Separately, four out of 15 patients developed TMA during clinical development of two AAV9-based candidate therapies for Duchenne muscular dystrophy (DMD), Chand reported. TMA onset occurred within 2 weeks in these four patients, who were boys ages 7 to 12 years.
During the open public hearing of the CTGTAC session, Dan Levy, MD, PhD, the DMD gene therapy team lead for Pfizer in Collegeville, Pennsylvania, reported that three out of 21 people developed TMA in a phase Ib study of another AAV9-based candidate gene therapy for DMD.
Chand and Levy both noted that TMA cases were often treated with supportive management and the anti-complement drug eculizumab (Soliris). Most patients are now recovered or improving following treatment.
"Therapy must be individualized based on the clinical presentation and course," Chand said. "As with any therapy, individual patient benefit-risk should be considered."

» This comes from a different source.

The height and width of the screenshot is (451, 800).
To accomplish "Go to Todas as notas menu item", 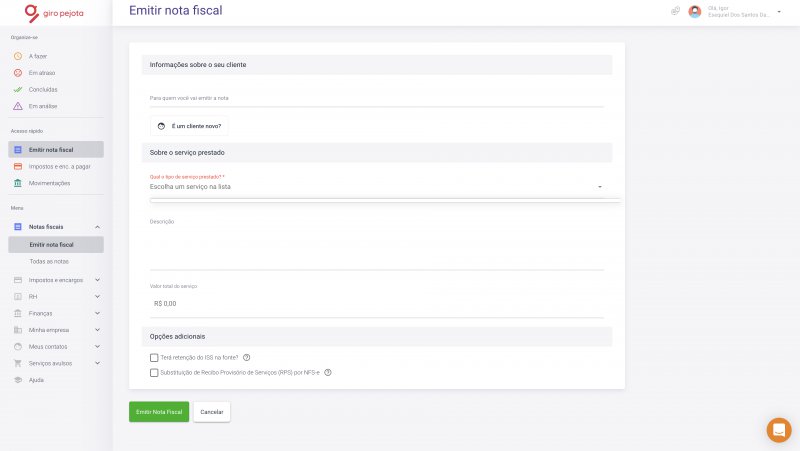I will (x=49, y=261).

Notably, B-cell depleting therapy can be used to prevent complement activation, but should be paired with rapamycin therapy to dampen the immune system when the B cells eventually recover, suggested CTGTAC panelist Roland Herzog, PhD, of Indiana University School of Medicine in Indianapolis.
Gene therapy-associated TMA had emerged as a risk during postmarketing surveillance of Zolgensma, the only FDA-approved systemically administered AAV9-based gene therapy. The product's package insert currently warns of TMA in the safety information, but monitoring and mitigation strategies should be detailed in product labeling, Chand urged.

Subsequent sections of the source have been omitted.